## STATED EXERCISE
Copy out verbatim the portion of the items that begins with the line containing "Task: Click the" and extends through the end of the items, omitting the pictures.

## INFORMATION PROVIDED
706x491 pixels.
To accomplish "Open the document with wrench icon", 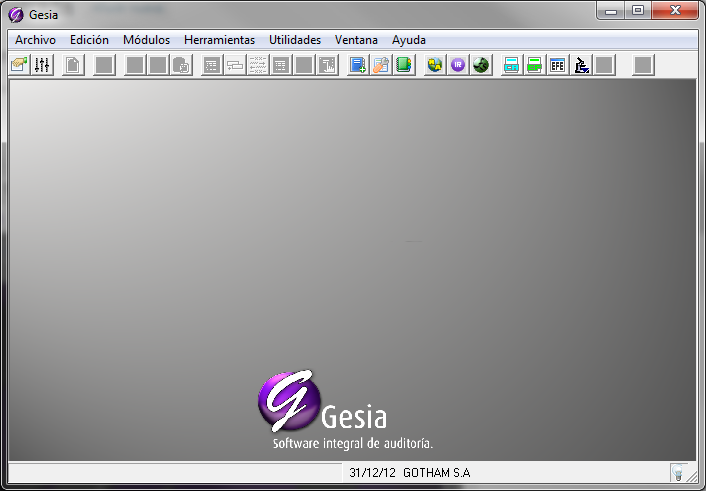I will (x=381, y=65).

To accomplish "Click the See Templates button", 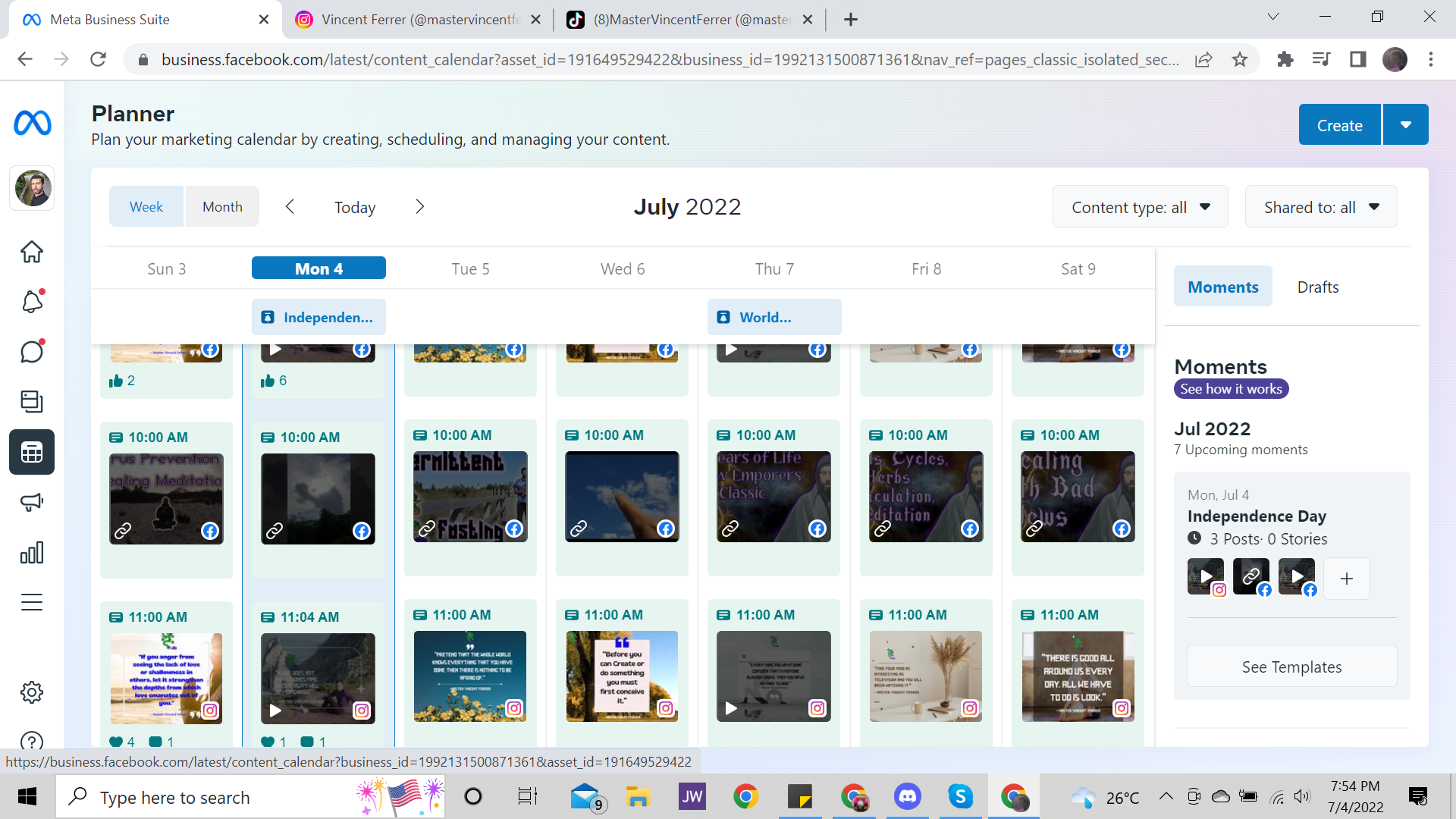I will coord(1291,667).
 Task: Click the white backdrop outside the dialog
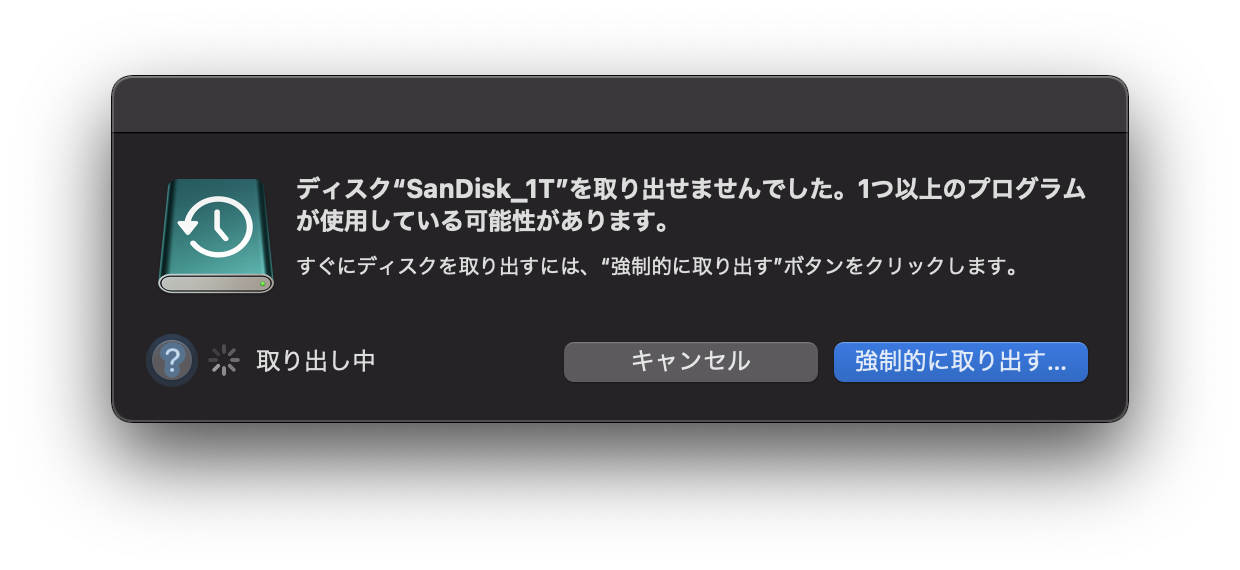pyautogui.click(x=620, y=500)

## RESULT OF THE EXERCISE
 Task: Click the white backdrop outside the dialog
pyautogui.click(x=620, y=500)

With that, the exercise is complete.